* **Exercise instructions**
Every line of the data below should be printed exactly.
▶
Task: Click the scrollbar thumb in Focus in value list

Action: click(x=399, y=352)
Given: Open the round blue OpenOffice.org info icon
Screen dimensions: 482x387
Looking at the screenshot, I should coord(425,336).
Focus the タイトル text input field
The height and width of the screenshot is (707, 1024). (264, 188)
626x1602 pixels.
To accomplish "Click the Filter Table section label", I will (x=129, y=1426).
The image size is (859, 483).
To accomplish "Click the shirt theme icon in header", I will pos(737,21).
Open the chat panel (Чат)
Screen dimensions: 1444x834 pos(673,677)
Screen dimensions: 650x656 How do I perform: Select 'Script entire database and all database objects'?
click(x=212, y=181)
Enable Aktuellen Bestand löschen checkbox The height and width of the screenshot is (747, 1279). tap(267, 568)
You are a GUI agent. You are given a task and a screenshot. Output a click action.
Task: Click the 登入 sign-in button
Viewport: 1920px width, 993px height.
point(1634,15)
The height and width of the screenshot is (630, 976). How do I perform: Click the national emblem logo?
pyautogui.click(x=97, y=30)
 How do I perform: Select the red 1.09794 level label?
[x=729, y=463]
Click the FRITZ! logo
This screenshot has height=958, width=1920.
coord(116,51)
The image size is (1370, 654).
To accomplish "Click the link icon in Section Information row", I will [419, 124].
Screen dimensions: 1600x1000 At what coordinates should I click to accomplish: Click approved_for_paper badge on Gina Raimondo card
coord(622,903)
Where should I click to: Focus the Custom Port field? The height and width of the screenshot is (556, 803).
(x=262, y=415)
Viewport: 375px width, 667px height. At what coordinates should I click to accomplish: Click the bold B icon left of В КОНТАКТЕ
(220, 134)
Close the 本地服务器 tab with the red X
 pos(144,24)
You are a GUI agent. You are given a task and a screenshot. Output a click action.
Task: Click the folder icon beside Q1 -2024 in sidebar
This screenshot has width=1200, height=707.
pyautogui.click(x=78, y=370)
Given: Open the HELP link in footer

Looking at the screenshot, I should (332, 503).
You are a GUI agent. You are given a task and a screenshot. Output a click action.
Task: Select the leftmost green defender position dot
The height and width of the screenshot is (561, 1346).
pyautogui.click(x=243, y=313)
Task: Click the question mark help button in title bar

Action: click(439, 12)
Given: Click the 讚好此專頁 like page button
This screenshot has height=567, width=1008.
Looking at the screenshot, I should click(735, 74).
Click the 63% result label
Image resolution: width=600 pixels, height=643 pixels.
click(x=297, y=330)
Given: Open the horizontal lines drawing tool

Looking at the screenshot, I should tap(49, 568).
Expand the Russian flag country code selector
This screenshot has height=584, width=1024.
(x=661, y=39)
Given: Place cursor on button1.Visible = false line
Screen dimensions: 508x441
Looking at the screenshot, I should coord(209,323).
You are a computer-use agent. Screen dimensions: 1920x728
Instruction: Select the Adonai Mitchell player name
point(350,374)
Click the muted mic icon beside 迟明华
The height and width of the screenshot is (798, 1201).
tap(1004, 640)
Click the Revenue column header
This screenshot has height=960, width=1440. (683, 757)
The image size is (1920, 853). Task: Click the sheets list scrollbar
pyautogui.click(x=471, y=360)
◀
* **Response to this exercise**
Task: Click the scrollbar thumb in Focus in value list

Action: click(x=399, y=352)
Given: Open the round blue OpenOffice.org info icon
Screen dimensions: 482x387
Looking at the screenshot, I should coord(425,336).
Focus the タイトル text input field
The height and width of the screenshot is (707, 1024). (264, 188)
626x1602 pixels.
To accomplish "Click the Filter Table section label", I will (x=129, y=1426).
The image size is (859, 483).
To accomplish "Click the shirt theme icon in header", I will pos(737,21).
Open the chat panel (Чат)
Screen dimensions: 1444x834 pos(673,677)
Screen dimensions: 650x656 How do I perform: Select 'Script entire database and all database objects'?
click(x=212, y=181)
Enable Aktuellen Bestand löschen checkbox The height and width of the screenshot is (747, 1279). tap(267, 568)
You are a GUI agent. You are given a task and a screenshot. Output a click action.
Task: Click the 登入 sign-in button
Viewport: 1920px width, 993px height.
point(1634,15)
The height and width of the screenshot is (630, 976). How do I perform: Click the national emblem logo?
pyautogui.click(x=97, y=30)
 How do I perform: Select the red 1.09794 level label?
[x=729, y=463]
Click the FRITZ! logo
This screenshot has height=958, width=1920.
coord(116,51)
The image size is (1370, 654).
To accomplish "Click the link icon in Section Information row", I will [419, 124].
Screen dimensions: 1600x1000 At what coordinates should I click to accomplish: Click approved_for_paper badge on Gina Raimondo card
coord(622,903)
Where should I click to: Focus the Custom Port field? The height and width of the screenshot is (556, 803).
(x=262, y=415)
Viewport: 375px width, 667px height. At what coordinates should I click to accomplish: Click the bold B icon left of В КОНТАКТЕ
(220, 134)
Close the 本地服务器 tab with the red X
 pos(144,24)
You are a GUI agent. You are given a task and a screenshot. Output a click action.
Task: Click the folder icon beside Q1 -2024 in sidebar
This screenshot has width=1200, height=707.
pyautogui.click(x=78, y=370)
Given: Open the HELP link in footer

Looking at the screenshot, I should (332, 503).
You are a GUI agent. You are given a task and a screenshot. Output a click action.
Task: Select the leftmost green defender position dot
The height and width of the screenshot is (561, 1346).
pyautogui.click(x=243, y=313)
Task: Click the question mark help button in title bar

Action: click(439, 12)
Given: Click the 讚好此專頁 like page button
This screenshot has height=567, width=1008.
Looking at the screenshot, I should click(735, 74).
Click the 63% result label
Image resolution: width=600 pixels, height=643 pixels.
click(x=297, y=330)
Given: Open the horizontal lines drawing tool

Looking at the screenshot, I should tap(49, 568).
Expand the Russian flag country code selector
This screenshot has height=584, width=1024.
(x=661, y=39)
Given: Place cursor on button1.Visible = false line
Screen dimensions: 508x441
Looking at the screenshot, I should coord(209,323).
You are a computer-use agent. Screen dimensions: 1920x728
Instruction: Select the Adonai Mitchell player name
point(350,374)
Click the muted mic icon beside 迟明华
The height and width of the screenshot is (798, 1201).
tap(1004, 640)
Click the Revenue column header
This screenshot has height=960, width=1440. (683, 757)
The image size is (1920, 853). Task: Click the sheets list scrollbar
pyautogui.click(x=471, y=360)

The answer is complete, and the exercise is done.